Amazon wants to create zeppelin-like motherships to house its future delivery drones.
Last week, Amazon received a patent on technology that would prevent its drones from being shot out of the sky. The idea of protecting a drone from a bow and arrow attack seemed a bit far-fetched a few days ago, but a newly discovered patent looks like something out of a sci-fi movie.
Amazon patent filings from April began circulating today that show how the e-commerce site wants to deploy massive amounts of drones from one location: zeppelins, or what Amazon calls “airborne fulfillment centers,” or AFCs.
The AFCs would be strategically placed above locations that have a spike in demand. Drones would sit in the airships 45,000 feet above the desired location. Once they received their orders, the UAVs would navigate horizontally down toward a user’s specified delivery location using little to no power, other than to stabilize or guide the direction of the descent.
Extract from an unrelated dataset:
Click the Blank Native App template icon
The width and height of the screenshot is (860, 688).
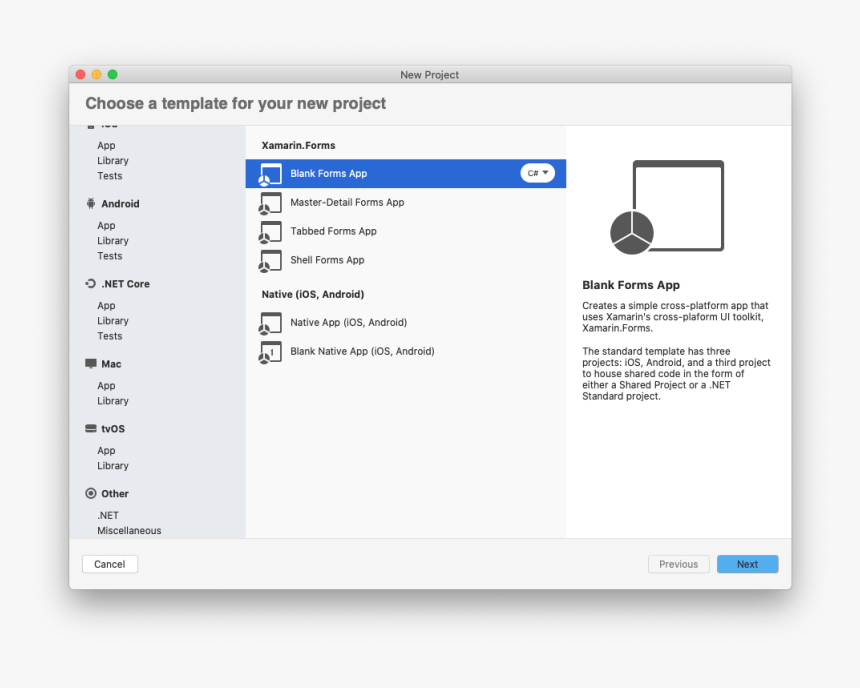tap(270, 351)
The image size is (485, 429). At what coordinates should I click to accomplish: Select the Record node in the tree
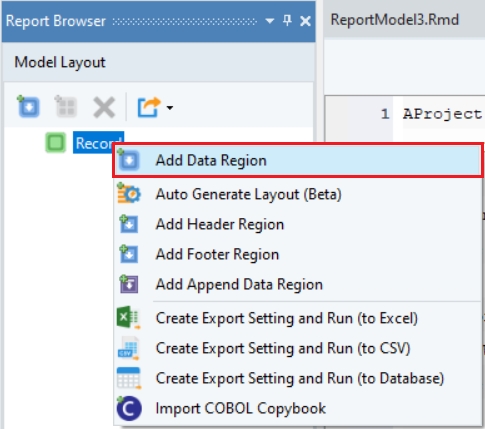click(x=98, y=143)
An example given in the filing said the invention could be used at sporting events, providing snacks and souvenirs to large crowds. It could even complement the venue by being used for outdoor advertising.
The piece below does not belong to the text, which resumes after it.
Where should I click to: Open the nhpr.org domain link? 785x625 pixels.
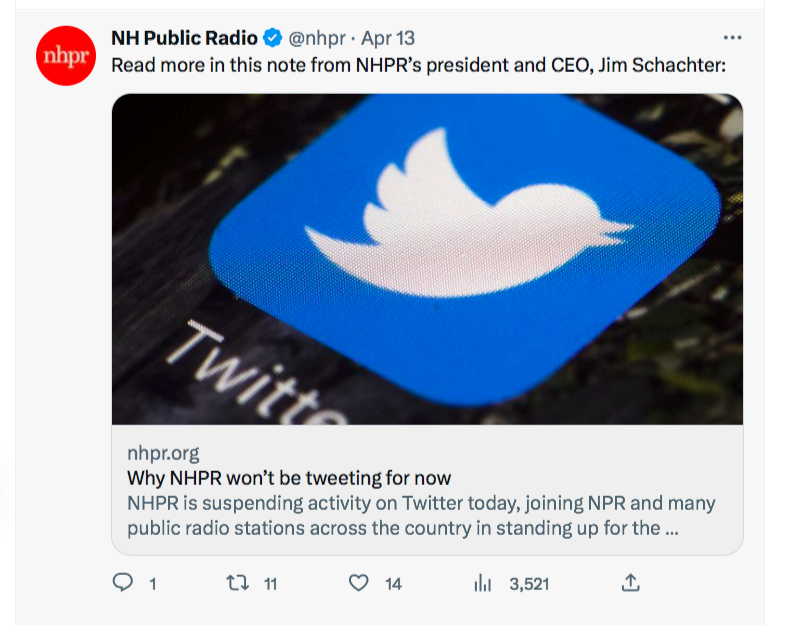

The AFC would work in a mesh network like the drones in the anti-bow and arrow example, using machine-to-machine communication to ensure the safety and reliability of the entire system of devices.
Don’t expect to see Amazon-branded blips floating around the skies anytime soon. The company is still testing the viability of using drones, having recently completed its first Prime Air delivery three years after announcing plans to use unmanned drones to send packages to customers. One thing we do know is that the company has some out-of-the-box tricks up its sleeve if it does decide to move forward.